DEFINITION (Conditional Independence) Let \(A, B, C\) be events such that \(\P[C] > 0\). Then \(A\) and \(B\) are conditionally independent given \(C\), denoted \(A \indep B | C\), if

\[ \P[A \cap B| C] = \P[A|C] \,\P[B|C]. \]

\(\natural\)

In words, quoting [Wikipedia]:

\(A\) and \(B\) are conditionally independent given \(C\) if and only if, given knowledge that \(C\) occurs, knowledge of whether \(A\) occurs provides no information on the likelihood of \(B\) occurring, and knowledge of whether \(B\) occurs provides no information on the likelihood of \(A\) occurring.

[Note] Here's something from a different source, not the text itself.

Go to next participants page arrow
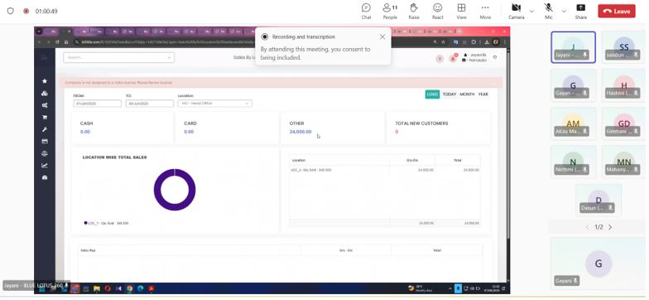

In general, conditionally independent events are not (unconditionally) independent.

EXAMPLE: Imagine I have two six-sided dice. Die 1 has faces \(\{1,3,5,7,9,11\}\) and die 2 has faces \(\{2, 4, 6, 8, 10, 12\}\). Suppose I perform the following experiment: I pick one of the two dice uniformly at random, and then I roll that die twice. Let \(X_1\) and \(X_2\) be the outcomes of the rolls. Consider the events \(A = \{X_1 = 1\}\), \(B = \{X_2 = 2\}\), and \(C = \{\text{die 1 is picked}\}\). The events \(A\) and \(B\) are clearly dependent: if \(A\) occurs, then I know that die 1 was picked, and hence \(B\) cannot occur. Knowledge of one event provides information about the likelihood of the other event occurring. Formally, by the law of total probability,

\[ \P[A] = \P[A|C]\P[C] + \P[A|C^c]\P[C^c] = \frac{1}{6}\frac{1}{2} + 0 \frac{1}{2} = \frac{1}{12}. \]

Similarly \(\P[B] = \frac{1}{12}\). Yet \(\P[A \cap B] = 0 \neq \frac{1}{12} \frac{1}{12}\).

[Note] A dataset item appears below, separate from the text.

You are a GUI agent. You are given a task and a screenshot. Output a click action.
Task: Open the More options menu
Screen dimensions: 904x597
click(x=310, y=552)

On the other hand, we claim that \(A\) and \(B\) are conditionally independent given \(C\). Again this is intuitively clear: once I pick a die, the two rolls are independent. For a given die choice, knowledge of one roll provides no information about the likelihood of the other roll. Note that the phrase “for a given die choice” is critical in the last statement. Formally, by our experiment, we have \(\P[A|C] = 1/6\), \(\P[B|C] = 0\) and \(\P[A \cap B|C] = 0\). So indeed

\[ \P[A \cap B| C] = \P[A|C] \,\P[B|C] \]

as claimed. \(\lhd\)

See the exercises for further instances of the important principle that conditional probabilities satisfy the same rules as probabilities.

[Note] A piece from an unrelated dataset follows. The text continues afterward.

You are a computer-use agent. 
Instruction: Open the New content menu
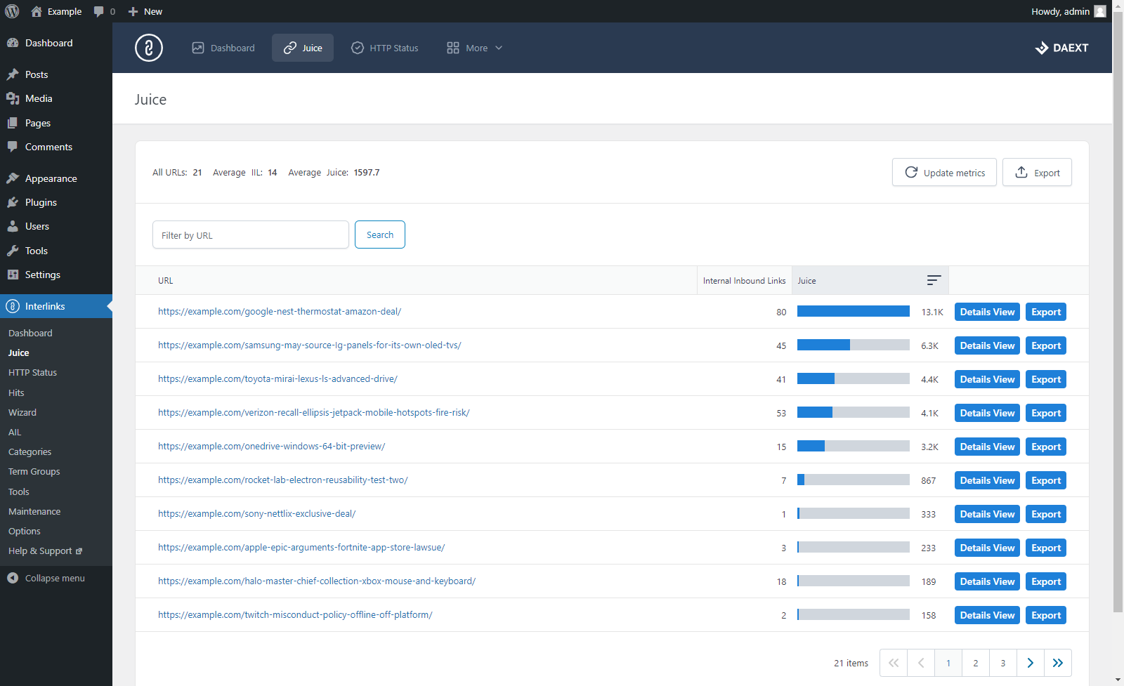tap(145, 11)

Conditional independence is naturally extended to random vectors.

DEFINITION (Conditional Independence of Random Vectors) Let \(\bX, \bY, \bW\) be discrete random vectors. Then \(\bX\) and \(\bY\) are said to be conditionally independent given \(\bW\), denoted \(\bX \indep \bY | \bW\) if for all \(\bx \in \S_\bX\), \(\by \in \S_\bY\) and \(\bw \in \S_\bW\)

\[ \P[\bX = \bx, \bY = \by|\bW = \bw] = \P[\bX = \bx |\bW = \bw] \,\P[\bY = \by|\bW = \bw]. \]

\(\natural\)

An important consequence is that we can drop the conditioning by the independent variable.

LEMMA (Role of Independence) Let \(\bX, \bY, \bW\) be discrete random vectors such that \(\bX \indep \bY | \bW\). For all \(\bx \in \S_\bX\), \(\by \in \S_\bY\) and \(\bw \in \S_\bW\),

\[ \P[\bX = \bx | \bY=\by, \bW=\bw] = \P[\bX = \bx | \bW = \bw]. \]

\(\flat\)

Proof: In a previous exercise, we showed that \(A \indep B | C\) implies \(\P[A | B\cap C] = \P[A | C]\). That implies the claim. \(\square\)